= PROMPT =
Turn the lines of the records from the one containing "Given: Click the" through the one containing "Looking at the screenshot, I should click(240, 180)." into a JSON list of strings, one string per line, with blank lines skipped.

= RECORDS FOR THE EXERCISE =
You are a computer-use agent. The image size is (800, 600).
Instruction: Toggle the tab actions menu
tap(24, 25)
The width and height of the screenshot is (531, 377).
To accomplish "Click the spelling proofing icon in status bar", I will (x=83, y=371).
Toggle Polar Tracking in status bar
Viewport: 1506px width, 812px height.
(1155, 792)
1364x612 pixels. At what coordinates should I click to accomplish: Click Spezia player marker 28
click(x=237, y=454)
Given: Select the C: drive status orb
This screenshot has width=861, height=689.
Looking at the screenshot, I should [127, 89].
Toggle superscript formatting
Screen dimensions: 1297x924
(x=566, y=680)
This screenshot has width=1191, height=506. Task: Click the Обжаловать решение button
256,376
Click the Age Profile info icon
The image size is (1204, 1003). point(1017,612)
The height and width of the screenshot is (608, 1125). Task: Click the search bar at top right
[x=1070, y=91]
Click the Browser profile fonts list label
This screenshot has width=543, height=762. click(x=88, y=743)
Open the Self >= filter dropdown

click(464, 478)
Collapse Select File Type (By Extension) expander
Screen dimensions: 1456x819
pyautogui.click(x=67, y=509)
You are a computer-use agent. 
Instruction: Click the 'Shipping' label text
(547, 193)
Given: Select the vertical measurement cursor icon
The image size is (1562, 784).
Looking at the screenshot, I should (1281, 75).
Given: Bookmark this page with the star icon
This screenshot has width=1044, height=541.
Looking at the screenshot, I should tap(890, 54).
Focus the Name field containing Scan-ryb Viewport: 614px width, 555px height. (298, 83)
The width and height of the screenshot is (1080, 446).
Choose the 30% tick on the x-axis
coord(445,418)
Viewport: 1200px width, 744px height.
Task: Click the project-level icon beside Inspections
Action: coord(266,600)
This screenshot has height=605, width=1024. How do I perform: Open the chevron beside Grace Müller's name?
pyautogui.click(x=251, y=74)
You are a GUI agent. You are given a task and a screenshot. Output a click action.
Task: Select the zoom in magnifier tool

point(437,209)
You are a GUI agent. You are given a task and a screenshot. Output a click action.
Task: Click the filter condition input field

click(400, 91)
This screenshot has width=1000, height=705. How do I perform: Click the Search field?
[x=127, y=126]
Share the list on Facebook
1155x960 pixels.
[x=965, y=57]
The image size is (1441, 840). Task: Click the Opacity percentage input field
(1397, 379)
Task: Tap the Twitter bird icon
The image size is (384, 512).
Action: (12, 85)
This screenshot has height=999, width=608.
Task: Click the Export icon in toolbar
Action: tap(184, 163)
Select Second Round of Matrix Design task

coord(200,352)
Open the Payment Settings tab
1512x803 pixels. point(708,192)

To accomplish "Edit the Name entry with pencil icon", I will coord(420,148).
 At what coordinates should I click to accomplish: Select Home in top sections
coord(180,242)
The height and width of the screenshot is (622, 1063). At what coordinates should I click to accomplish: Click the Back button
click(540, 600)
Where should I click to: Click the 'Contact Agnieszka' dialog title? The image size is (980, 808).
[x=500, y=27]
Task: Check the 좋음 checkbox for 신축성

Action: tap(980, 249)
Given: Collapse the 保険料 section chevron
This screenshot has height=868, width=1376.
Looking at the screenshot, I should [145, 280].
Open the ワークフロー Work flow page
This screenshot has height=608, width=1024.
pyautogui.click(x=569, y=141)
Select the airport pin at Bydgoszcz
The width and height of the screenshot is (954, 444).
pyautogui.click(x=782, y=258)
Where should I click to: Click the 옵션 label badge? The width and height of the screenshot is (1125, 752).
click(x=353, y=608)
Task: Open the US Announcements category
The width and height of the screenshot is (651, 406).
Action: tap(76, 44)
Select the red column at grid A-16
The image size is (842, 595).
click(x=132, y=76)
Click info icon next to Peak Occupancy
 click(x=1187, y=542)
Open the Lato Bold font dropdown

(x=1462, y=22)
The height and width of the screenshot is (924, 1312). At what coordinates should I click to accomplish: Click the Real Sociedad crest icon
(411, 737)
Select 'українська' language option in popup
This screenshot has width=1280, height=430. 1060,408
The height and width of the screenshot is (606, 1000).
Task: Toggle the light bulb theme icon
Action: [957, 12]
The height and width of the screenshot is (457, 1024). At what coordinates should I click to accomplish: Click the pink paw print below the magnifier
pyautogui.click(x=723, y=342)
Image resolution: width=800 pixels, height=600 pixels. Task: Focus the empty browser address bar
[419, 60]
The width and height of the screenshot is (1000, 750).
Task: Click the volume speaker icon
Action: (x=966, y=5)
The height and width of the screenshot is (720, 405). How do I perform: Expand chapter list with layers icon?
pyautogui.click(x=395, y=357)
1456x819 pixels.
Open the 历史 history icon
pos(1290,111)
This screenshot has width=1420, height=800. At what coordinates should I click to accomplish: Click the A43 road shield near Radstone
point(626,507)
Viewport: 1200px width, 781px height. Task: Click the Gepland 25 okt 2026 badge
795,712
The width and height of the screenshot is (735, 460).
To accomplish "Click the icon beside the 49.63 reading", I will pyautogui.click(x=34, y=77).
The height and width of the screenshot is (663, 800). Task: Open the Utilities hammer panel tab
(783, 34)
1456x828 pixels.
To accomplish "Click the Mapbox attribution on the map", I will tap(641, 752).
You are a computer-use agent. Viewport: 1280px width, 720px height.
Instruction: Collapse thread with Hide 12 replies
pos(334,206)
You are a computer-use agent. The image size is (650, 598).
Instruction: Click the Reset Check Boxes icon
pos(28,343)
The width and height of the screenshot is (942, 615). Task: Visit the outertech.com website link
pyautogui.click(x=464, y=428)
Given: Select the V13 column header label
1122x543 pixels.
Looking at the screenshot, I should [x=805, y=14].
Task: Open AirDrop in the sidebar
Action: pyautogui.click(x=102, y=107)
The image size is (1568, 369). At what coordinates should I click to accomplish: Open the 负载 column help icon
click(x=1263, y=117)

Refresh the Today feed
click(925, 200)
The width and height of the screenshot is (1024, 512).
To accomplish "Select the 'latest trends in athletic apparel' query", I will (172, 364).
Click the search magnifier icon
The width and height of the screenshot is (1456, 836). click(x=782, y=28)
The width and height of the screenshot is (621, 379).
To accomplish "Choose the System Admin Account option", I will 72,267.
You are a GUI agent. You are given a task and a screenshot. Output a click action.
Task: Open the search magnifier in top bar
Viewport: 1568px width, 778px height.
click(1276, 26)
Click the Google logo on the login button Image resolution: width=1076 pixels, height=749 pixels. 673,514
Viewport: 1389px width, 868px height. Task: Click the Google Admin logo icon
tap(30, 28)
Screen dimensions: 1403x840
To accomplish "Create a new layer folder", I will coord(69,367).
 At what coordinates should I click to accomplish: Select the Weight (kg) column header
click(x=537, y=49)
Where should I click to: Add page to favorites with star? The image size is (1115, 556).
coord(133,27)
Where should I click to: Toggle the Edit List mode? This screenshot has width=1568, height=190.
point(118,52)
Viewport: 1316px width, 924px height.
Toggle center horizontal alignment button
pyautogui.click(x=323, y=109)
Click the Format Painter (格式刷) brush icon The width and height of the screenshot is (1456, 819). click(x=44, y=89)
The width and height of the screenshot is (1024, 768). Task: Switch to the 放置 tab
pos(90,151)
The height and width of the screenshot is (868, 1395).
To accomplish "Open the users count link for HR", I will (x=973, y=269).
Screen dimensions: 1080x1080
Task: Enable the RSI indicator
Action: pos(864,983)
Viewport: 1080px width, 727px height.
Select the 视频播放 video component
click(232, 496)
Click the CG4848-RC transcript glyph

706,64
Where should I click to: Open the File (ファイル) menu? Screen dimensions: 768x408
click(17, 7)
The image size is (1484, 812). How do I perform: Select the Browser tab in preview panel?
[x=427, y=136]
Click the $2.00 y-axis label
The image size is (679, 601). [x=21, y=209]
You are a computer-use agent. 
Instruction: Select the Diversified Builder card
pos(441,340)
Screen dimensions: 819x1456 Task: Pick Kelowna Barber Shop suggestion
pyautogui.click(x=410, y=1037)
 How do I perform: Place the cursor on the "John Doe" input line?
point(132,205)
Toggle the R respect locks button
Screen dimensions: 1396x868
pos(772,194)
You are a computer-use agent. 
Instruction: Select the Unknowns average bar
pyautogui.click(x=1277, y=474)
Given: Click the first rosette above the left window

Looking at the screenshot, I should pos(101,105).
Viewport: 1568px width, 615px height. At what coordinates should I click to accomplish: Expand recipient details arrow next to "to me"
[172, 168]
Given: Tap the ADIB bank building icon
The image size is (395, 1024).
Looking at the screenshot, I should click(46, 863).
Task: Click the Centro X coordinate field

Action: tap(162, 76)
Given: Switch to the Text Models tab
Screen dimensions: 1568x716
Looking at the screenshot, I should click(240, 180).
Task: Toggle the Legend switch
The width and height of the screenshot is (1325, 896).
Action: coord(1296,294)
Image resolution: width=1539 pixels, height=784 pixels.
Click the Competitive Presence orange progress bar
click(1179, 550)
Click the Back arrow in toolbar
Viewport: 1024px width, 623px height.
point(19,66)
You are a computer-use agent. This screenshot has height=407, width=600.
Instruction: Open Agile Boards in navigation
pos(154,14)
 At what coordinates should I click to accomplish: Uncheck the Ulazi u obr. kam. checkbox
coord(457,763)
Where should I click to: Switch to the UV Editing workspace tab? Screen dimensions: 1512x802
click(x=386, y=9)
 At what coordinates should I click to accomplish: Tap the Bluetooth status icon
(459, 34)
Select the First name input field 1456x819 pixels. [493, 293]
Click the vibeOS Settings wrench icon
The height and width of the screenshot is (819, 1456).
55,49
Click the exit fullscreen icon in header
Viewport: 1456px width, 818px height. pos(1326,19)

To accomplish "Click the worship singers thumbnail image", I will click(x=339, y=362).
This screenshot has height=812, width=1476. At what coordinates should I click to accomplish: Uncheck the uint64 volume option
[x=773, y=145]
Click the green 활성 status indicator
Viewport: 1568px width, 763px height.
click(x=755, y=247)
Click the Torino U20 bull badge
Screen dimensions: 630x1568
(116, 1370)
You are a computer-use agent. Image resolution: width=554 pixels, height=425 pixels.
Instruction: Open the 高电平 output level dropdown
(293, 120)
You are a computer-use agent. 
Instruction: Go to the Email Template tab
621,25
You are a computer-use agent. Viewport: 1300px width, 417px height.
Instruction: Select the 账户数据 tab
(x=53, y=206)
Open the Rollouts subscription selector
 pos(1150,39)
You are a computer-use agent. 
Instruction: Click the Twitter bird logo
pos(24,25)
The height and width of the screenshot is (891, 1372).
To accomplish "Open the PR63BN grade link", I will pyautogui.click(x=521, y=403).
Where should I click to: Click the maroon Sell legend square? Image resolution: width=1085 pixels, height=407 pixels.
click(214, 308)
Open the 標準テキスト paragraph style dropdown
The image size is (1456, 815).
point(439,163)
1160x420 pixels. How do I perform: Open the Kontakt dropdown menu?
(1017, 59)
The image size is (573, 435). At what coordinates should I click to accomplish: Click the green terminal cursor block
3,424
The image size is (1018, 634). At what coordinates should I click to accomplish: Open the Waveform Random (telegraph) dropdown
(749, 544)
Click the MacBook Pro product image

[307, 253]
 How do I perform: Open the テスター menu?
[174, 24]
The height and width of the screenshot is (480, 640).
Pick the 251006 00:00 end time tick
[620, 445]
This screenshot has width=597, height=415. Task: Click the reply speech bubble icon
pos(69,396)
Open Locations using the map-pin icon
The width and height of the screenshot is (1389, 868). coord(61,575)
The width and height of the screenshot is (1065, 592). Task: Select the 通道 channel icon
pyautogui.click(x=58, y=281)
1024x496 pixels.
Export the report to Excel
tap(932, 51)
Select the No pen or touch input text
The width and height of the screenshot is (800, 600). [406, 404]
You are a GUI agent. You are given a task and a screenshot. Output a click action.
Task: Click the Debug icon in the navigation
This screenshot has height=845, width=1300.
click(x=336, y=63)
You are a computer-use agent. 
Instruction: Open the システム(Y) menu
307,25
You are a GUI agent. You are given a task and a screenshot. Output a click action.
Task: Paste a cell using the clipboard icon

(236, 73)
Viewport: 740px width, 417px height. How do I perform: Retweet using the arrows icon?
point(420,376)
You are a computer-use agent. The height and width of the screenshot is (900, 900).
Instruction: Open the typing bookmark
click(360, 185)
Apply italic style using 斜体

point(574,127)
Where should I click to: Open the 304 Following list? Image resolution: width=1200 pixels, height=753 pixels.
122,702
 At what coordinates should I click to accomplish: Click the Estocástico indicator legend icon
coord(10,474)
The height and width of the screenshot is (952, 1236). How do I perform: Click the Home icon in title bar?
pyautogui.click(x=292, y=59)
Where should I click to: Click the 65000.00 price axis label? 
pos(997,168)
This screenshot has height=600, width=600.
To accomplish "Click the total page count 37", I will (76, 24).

= TASK ANSWER =
[
  "Given: Click the first rosette above the left window",
  "Looking at the screenshot, I should pos(101,105).",
  "Viewport: 1568px width, 615px height. At what coordinates should I click to accomplish: Expand recipient details arrow next to \"to me\"",
  "[172, 168]",
  "Given: Tap the ADIB bank building icon",
  "The image size is (395, 1024).",
  "Looking at the screenshot, I should click(46, 863).",
  "Task: Click the Centro X coordinate field",
  "Action: tap(162, 76)",
  "Given: Switch to the Text Models tab",
  "Screen dimensions: 1568x716",
  "Looking at the screenshot, I should click(240, 180)."
]